Let me introduce you to Kirk McKnight and his book – The Voices of Hockey: Broadcasters Reflect on the Fastest Game on Earth.
About the Book
With over 300 pages of stories, McKnight breaks the book up into 30 chapters – one for each of the existing NHL teams when the book was published. He includes 53 interviews and over 30 broadcasters – each sharing some of their greatest moments with the author and readers of this book.
While it’s not his first time writing about broadcasters – having also written The Voices of Baseball – McKnight shares his passion for both the game and the voices behind it. But it wasn’t just about the author’s passion – rather a sort of respect for those who could keep up with such a quick game as well.
“When I was writing The Voices of Hockey, I found myself listening more to the hockey broadcasters, thinking to myself, ‘How do these guys do it?’” he wrote to me via email when I asked why he covered the broadcasters from the game. “I always said – tongue in cheek – their lungs are better reserved for the lead role in a Gilbert & Sullivan production. Hockey is non stop. There aren’t visits to the pitcher’s mound, seventh inning stretches, or two-minute warnings.”
But McKnight also wanted to pay homage to those who’ve been doing it for such a long time.
“These hockey broadcasters have been doing this just as long – if not longer – than most of the baseball broadcasters with whom I spoke. People like Bob Cole, Doc Emrick, and Jiggs McDonald are STILL doing it. Who can contest the intensity and excitement which is a game called by Emrick?”
And what’s better than a story about the tales behind the game? The people behind the curtains – the wizards to hockey’s Oz? So that’s exactly what McKnight did. He interviewed and gathered their stories and put it all together.
“The players are the ones we go to watch, but the announcers are the ones who provide the voice, the story, and the back drop for those players,” said McKnight. “Do you have a soundtrack for Wayne Gretzky’s 802nd career goal? If you’re like everyone else (at least THIS side of the U.S./Canada border), it probably features Gary Thorne.”
While the book isn’t a novel with a made-up plot, characters and a happy-ever-after ending, it is an accumulation of stories that does have a lesson within them.
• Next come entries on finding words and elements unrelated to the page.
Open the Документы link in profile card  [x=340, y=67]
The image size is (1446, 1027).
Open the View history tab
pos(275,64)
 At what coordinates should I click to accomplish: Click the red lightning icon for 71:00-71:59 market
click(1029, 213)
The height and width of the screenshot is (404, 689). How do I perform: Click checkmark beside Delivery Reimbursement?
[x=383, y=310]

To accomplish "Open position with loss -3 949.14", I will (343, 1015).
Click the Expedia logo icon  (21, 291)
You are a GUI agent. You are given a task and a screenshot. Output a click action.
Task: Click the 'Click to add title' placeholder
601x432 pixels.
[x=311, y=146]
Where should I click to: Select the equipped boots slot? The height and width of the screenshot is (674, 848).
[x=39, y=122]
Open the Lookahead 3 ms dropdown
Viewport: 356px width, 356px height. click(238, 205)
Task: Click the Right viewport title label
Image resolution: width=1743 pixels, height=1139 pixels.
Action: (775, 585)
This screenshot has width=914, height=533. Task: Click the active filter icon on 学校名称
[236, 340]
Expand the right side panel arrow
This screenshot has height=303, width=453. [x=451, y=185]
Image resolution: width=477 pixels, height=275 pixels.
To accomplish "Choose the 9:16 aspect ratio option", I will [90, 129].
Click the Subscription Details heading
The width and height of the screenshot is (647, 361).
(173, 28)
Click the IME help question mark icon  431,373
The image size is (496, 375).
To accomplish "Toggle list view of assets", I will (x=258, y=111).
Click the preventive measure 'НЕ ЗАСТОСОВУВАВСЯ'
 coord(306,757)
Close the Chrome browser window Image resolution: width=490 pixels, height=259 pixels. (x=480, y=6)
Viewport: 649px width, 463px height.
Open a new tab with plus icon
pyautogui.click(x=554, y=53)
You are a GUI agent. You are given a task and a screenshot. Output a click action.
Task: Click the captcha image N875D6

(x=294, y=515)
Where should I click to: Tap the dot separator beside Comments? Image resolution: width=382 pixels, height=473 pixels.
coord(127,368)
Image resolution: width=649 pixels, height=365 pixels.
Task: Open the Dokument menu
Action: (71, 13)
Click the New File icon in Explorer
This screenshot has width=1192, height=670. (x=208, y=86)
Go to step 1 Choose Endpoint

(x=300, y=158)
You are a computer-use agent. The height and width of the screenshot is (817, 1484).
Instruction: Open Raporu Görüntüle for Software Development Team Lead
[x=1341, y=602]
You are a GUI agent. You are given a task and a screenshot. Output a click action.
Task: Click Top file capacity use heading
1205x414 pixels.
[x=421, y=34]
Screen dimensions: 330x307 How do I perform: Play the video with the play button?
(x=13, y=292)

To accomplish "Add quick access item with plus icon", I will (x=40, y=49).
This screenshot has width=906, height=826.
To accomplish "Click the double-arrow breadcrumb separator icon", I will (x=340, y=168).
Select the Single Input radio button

Sure, it’s not the same kind of lesson we find in fictional tales, it is something that allowed even McKnight to take something away from the book.
“After conducting the interviews with these 42 gentlemen, I realize how much Hockey Night in Canada was part not only of these broadcasters’ lives, but the millions of other hockey fans tuning in who didn’t become broadcasters themselves,” he wrote in his email. “Learning about Foster Hewitt, Danny Gallivan, Dan Kelly and Lloyd Pettit gave me a very clear idea on how broadcasting accompanied the lives of people in hockey cities. After gathering up these experiences, I realized there was no better way to encapsulate hockey history for those wishing to either be enriched with it or reminded of it than through the broadcasters. What a testament to story telling and the preservation of the sport’s history and annals.”
But let’s say you’re not just interested in the history of the game and want to know more about the broadcasters and how they see the game. Well, this is the book for you.
Tales from the Voices of Hockey
From the Marty McSorely slash on Donald Brashear to Brett Hull’s toe and its impact on Dominik Hasek’s career, McKnight captures a plethora of stories from those who see it on a day-to-day basis.
For Ottawa Senators fans, radio play-by-play broadcaster Dean Brown described a number of moments he’s experienced with the team since their inception into the league. What was it like to be a part of an expansion team – trying to win over fans? He described what it was like calling the Senators and Flyers game on March 5, 2004, when the two teams combined for the most penalty minutes in modern league history.
Rick Peckham, television play-by-play broadcaster for the Tampa Bay Lightning, recalled their first game against Chicago at Expo Hall. Peckham also took readers back to the team’s Stanley Cup win over the Calgary Flames in 2003-04.
Every fan can relate to this book with stories from current and former play-by-play broadcasters reminiscing about some of the worst and greatest moments in their team’s history.
Heck, even McKnight could recall one story that stuck with him after writing the entire book.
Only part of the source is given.